日刊サイゾー / 2013年5月18日 16時0分

 製品発表や記者会見のたびに「iPhoneは出さないのか?」と質問され、「今回は出せないが、参入は断念していない」といった回答を続けているドコモ。一部のマスメディアも「次こそは出る」と毎回煽り立てているため、iPhoneを使いたくてもドコモが大好きで他のキャリアに動きたがらないユーザーは、その情報を信じて待っている状態だ。しかし、出ない。

 もともと、2008年にiPhone 3Gが発売される際、ドコモが最初の交渉相手だった。アップルはiPhoneを展開する国のナンバーワンキャリアにしか取り扱わせていなかったためだ。しかし、ふたを開けてみればソフトバンク扱い。これは、ドコモがアップルの出す条件をのめなかったため。当時イケイケのアップルは、金銭面や供給量のほかにも厳しい要求を突きつけたのだ。当然、ソフトバンクにも似たレベルの要求があったはずだが、孫正義氏は即応。これが、明暗を分けた。

 11年にはauが参入。直前まで、「Android au」と謳っていたのに、一夜にして様変わりしたのには驚いた。一部ユーザーは、AndroidのiPhoneが出ると混乱し、当時のツイートには笑える内容のものも多い。これもギリギリの経営判断だと思うが、結局ユーザーを増やすことに成功した。しかし、この段階でもドコモは参入しなかった。

 ドコモがそれでも出さない理由はいくつかある。まずは、自社サービスを捨てきれない点。ドコモはiモードで爆発的な成功を収め、ユーザーの囲い込みと継続的な大きな利益の確保という蜜の味を知ってしまったのだ。それをスマホでも実現しようと躍起になっているが、さまざまなアプリや高性能なブラウザが利用できるスマホで、独自アプリや機能で囲い込むのは難しい。しかも、iPhoneを開発するアップルが、独自アプリや機能の搭載を受け入れるわけがない。
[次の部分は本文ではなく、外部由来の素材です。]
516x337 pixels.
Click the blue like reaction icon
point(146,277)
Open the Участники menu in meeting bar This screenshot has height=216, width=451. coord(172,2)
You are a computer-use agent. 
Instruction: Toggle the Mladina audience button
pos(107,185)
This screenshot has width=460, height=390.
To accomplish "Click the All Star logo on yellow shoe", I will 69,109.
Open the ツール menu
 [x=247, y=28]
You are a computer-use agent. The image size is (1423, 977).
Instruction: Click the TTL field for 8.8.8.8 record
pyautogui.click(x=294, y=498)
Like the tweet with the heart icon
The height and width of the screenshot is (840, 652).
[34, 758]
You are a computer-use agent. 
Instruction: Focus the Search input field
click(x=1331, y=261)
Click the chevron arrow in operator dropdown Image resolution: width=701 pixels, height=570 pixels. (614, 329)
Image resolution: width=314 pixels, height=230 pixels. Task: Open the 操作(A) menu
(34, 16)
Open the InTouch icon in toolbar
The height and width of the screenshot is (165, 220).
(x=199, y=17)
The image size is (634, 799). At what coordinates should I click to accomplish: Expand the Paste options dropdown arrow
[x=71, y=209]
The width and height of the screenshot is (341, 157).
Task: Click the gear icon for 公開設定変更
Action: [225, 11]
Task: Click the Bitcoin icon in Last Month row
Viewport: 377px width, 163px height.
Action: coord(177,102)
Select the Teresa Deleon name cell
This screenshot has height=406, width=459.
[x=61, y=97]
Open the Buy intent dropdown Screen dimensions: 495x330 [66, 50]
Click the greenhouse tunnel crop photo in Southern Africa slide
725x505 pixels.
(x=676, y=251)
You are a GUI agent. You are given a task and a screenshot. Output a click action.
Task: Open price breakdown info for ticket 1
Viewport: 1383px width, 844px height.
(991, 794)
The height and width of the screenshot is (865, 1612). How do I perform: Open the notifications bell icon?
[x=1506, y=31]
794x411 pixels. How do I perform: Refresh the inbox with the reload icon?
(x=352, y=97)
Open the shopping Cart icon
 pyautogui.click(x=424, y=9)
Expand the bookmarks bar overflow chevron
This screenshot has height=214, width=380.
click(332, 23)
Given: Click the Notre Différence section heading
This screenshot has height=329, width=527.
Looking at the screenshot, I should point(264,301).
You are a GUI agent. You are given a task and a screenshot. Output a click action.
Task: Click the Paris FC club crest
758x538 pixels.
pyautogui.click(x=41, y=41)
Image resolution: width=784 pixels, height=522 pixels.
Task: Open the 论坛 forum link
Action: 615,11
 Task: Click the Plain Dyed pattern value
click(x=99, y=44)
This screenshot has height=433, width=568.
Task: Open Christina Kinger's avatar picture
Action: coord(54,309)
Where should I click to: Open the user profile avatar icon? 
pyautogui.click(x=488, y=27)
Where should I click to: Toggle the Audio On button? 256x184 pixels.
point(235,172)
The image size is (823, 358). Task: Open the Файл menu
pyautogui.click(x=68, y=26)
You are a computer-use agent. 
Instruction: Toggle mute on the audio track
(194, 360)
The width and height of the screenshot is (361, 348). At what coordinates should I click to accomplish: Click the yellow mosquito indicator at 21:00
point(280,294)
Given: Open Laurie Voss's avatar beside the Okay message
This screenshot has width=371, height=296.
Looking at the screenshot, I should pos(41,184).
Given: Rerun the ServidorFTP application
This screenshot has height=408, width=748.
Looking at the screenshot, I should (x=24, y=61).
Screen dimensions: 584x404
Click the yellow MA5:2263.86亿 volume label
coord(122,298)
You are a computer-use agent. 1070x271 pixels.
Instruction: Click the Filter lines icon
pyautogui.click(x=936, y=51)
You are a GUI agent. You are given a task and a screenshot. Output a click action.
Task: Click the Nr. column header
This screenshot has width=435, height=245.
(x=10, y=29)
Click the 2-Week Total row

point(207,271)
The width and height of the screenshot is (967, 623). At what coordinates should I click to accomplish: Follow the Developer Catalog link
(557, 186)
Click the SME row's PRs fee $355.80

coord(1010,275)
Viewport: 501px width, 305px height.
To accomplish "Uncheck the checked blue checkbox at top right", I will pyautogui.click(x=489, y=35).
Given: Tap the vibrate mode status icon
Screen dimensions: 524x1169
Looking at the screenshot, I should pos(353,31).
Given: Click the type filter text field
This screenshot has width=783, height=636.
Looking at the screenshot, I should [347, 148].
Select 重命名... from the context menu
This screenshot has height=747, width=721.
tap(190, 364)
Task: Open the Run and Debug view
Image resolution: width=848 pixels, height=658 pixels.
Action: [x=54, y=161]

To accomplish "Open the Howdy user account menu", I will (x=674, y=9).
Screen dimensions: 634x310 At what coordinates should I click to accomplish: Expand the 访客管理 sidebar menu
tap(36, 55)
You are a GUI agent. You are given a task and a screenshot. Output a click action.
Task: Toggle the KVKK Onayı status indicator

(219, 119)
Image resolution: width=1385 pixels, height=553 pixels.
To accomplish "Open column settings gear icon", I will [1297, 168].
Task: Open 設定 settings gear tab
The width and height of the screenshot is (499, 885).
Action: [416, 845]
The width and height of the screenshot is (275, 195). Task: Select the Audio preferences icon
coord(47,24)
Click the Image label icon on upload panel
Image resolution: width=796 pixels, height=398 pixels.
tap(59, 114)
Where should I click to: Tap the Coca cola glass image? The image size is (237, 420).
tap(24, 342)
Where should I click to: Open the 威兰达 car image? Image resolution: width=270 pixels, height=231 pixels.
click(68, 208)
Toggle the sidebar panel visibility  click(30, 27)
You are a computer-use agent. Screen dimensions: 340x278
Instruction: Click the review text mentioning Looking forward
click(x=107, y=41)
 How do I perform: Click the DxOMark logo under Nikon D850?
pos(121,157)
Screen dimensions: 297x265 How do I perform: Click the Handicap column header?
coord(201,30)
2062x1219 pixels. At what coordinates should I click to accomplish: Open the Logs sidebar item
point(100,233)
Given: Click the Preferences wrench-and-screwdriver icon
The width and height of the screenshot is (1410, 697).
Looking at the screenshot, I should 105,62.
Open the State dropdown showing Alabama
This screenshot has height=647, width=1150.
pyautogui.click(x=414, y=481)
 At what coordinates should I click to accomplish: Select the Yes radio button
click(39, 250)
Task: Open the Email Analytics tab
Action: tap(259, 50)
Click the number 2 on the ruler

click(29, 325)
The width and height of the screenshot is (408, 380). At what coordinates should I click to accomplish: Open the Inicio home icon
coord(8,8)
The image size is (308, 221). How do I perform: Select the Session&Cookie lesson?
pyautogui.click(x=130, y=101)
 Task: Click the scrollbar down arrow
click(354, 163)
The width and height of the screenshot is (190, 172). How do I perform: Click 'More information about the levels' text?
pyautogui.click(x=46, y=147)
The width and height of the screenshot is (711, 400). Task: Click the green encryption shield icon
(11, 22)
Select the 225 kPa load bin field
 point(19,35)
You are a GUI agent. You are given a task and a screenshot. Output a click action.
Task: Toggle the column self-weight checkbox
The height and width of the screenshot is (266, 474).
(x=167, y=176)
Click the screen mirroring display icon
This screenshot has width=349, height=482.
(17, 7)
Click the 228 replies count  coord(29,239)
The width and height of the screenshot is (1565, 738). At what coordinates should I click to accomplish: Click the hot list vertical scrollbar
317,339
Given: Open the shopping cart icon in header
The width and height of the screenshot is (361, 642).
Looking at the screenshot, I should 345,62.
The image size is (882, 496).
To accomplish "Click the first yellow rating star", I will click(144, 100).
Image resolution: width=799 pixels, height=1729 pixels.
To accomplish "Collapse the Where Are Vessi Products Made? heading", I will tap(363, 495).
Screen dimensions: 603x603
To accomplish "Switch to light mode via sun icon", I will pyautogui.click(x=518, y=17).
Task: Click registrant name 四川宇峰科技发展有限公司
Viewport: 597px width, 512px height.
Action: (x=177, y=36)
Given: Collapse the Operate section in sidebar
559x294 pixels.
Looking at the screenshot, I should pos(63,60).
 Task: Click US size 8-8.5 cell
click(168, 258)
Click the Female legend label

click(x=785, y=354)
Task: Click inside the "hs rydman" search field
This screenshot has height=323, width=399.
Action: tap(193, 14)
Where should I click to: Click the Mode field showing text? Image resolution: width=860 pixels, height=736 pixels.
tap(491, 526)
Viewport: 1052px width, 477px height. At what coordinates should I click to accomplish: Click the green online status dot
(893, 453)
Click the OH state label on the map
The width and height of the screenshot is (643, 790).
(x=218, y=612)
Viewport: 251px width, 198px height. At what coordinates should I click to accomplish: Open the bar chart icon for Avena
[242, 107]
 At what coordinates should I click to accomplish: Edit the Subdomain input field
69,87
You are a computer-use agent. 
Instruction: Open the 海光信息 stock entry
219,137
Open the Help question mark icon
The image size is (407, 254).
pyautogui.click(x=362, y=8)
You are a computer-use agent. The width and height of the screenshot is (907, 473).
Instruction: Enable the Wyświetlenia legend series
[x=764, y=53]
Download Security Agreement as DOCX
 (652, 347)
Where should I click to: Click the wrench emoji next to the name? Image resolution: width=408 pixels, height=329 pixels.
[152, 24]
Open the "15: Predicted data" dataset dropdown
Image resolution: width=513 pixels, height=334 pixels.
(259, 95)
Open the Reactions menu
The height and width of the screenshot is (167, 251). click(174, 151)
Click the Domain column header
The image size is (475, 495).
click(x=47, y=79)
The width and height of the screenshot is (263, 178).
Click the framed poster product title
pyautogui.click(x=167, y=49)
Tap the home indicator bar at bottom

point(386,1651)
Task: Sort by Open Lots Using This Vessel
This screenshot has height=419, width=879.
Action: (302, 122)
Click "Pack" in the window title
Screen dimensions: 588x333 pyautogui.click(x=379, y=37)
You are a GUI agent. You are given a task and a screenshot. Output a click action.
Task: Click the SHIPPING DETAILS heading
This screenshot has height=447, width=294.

 次に、利益や販売台数の制限。iPhoneはiTunes Storeという仕組みを構築し、ユーザーからのお金を直接稼いでいる。こうなるとドコモは土管屋となり、オイシさが半減する。しかも、一定台数以上を売らなければならない、というノルマも発生する。ドコモの販売力からすればこれは簡単なのだが、問題はしがらみ。ドコモはこれまで大手国内メーカーとタッグを組んで端末を開発してきた。メーカーはドコモの言う通りに独自機能やアプリを搭載したり、スペックや価格の歩調を合わせてきたが、突然「iPhoneを採用するから、次回でおしまいね」というのも無理がある。